Document passage:

◆ ◆ ◆ ◆ ◆ ◆ ◆

The way forward is to revamp, test and reform how we hire Police Officers,” advised Armour. The solution is not technological intervention or policy tweets. He suggested that diverting funds to address disparities will drive better outcomes in health, violence and unemployment. In most cases violence is triggered by law enforcement of ‘low level, non-violent offenses.
“African Americans are being criminalized in schools,” he stated, creating a pipeline from juvenile hall to the prison system.”
Police need to focus on murder, rapes, violent assault and robbery which are only ‘being solved at a 40-45% rate” in many cities because police work is being diverted from investigation toward proactive, “broken windows policing.”
“You can reduce police presence without reducing public safety,” noted Armour. “When ‘Stop and Frisk’ was reduced in New York, the crime rate went down.
Before moving forward from the triple crisis, Thomas Saenz, President, Mexican American Legal Defense and Educational Fund (MALDEF), urged that an examination of the underlying culture in society and law enforcement was necessary.
“There are systemic discriminatory practices embedded in the culture that have clear exclusionary impact,” he said, though he finds it ironic that “today we are experiencing these crises under perhaps the most openly racist and exclusionary president.”
However, Saenz suggested that the culture in law enforcement has to change “through structural reform not only in how its financed but also in how we select and entrust with law enforcing our community.”
He also advised looking at a deeper level at our underlying culture that still accepts discriminatory, race-linked disparities that “ we perpetuate and facilitate,” if we cannot attribute them to intentionally and openly expressed racial discrimination.”

◆ ◆ ◆ ◆ ◆ ◆ ◆

Available data:

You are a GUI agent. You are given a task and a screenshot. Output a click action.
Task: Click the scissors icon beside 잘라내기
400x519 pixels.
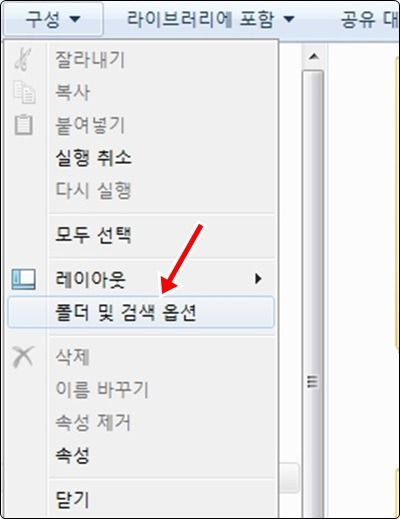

◆ ◆ ◆ ◆ ◆ ◆ ◆

What you will do:
**1)** List the crimes that the police reform passage says police need to focus on.
**2)** Carry on the police reform passage from its final sentence, keeping its news-report style.
The lines between the text and this point come from a separate source.

Answer list:
**1)** murder, rapes, violent assault, robbery

**2)**
Steps taken to counter the pandemic at the federal level continue to “embed within them” discriminatory policies that excludes minorities, added Saenz.
Recent legislation excluded largely undocumented workers from receiving economic stimulus checks because they pay taxes with an Individual Taxpayer id number. As a result, comments Saenz, every member of their families (including US citizen spouses and children) are also excluded .
“We know that that exclusion has a racially discriminatory impact particularly on Latin and Asian American communities,” said Saenz. The Department of Education under Betsy DeVos provided advice with clear racially discriminatory intent that prevents some immigrant students from receiving relief from federal allocated emergency financial aid that other students got.
Exclusionary practices with clear racially discriminatory impact, dehumanize people of color and demonize protestors who have “risen in righteous indignation against George Floyd’s murder,” said Saenz.
As the economy recovers and jobs are restored, “We will see longstanding patterns of discrimination recur,” said Saenz. “White employees will be hired back first while African, Latino and Asian Americans will be hired later on.”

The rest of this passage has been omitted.